>> Begin Dataset records

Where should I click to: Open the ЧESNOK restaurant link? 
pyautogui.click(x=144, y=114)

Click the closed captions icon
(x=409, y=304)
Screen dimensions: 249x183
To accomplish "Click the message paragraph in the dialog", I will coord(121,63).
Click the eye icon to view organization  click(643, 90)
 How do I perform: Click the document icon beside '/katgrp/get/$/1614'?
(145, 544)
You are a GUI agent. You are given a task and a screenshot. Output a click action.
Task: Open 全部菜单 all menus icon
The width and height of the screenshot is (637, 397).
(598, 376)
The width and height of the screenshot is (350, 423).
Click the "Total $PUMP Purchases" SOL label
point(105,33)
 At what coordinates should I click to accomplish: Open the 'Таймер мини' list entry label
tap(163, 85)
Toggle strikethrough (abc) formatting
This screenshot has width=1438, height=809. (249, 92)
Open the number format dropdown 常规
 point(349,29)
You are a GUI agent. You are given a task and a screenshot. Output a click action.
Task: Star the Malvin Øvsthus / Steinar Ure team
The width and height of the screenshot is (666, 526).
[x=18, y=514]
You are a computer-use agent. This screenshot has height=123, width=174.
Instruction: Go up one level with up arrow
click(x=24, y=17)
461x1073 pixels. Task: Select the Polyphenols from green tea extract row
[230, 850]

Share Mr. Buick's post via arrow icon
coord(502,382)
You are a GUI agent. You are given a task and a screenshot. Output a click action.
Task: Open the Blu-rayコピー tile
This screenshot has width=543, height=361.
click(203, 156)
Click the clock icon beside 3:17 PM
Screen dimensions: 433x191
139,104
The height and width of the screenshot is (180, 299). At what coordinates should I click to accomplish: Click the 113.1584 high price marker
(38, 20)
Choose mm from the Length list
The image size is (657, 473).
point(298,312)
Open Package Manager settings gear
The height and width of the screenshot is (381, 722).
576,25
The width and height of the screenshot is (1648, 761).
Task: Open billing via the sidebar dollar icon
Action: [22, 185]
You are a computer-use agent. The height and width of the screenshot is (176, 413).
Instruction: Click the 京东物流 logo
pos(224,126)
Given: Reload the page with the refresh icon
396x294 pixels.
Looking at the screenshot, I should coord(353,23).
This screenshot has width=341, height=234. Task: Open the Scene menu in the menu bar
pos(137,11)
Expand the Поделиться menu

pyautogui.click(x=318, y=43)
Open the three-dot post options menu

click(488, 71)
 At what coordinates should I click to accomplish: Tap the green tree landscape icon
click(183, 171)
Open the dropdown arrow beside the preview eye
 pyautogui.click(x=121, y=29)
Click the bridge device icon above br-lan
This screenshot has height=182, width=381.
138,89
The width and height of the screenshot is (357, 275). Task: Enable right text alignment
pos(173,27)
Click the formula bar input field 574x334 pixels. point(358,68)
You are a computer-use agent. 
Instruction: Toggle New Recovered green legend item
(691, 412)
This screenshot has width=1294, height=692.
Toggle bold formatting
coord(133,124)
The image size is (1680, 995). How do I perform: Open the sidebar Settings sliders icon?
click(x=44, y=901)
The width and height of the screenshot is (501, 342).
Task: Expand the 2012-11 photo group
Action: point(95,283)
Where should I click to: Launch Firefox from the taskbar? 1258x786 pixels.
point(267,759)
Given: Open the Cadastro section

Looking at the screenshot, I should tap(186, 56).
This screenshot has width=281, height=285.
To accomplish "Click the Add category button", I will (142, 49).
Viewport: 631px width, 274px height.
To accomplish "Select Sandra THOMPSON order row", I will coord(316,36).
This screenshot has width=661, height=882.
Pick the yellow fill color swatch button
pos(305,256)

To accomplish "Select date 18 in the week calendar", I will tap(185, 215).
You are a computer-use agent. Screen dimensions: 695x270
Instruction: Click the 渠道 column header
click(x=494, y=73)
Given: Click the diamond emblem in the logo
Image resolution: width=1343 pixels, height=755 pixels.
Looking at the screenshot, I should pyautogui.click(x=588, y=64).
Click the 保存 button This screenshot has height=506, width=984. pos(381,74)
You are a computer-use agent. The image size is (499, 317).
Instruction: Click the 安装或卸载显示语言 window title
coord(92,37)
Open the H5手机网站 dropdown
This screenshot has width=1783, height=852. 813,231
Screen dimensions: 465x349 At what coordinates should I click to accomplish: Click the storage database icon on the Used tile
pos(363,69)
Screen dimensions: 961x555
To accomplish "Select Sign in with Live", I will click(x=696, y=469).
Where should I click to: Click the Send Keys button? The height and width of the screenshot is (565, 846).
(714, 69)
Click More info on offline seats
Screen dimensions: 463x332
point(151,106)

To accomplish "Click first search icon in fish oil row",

>> End Dataset records

> [Task to complete]: Print the lines between the one containing "Click the 保存" and the one containing "will click(x=696, y=469).", inclusive, keeping them the same.

> [Answer for the task]:
Click the 保存 button This screenshot has height=506, width=984. pos(381,74)
You are a computer-use agent. The image size is (499, 317).
Instruction: Click the 安装或卸载显示语言 window title
coord(92,37)
Open the H5手机网站 dropdown
This screenshot has width=1783, height=852. 813,231
Screen dimensions: 465x349 At what coordinates should I click to accomplish: Click the storage database icon on the Used tile
pos(363,69)
Screen dimensions: 961x555
To accomplish "Select Sign in with Live", I will click(x=696, y=469).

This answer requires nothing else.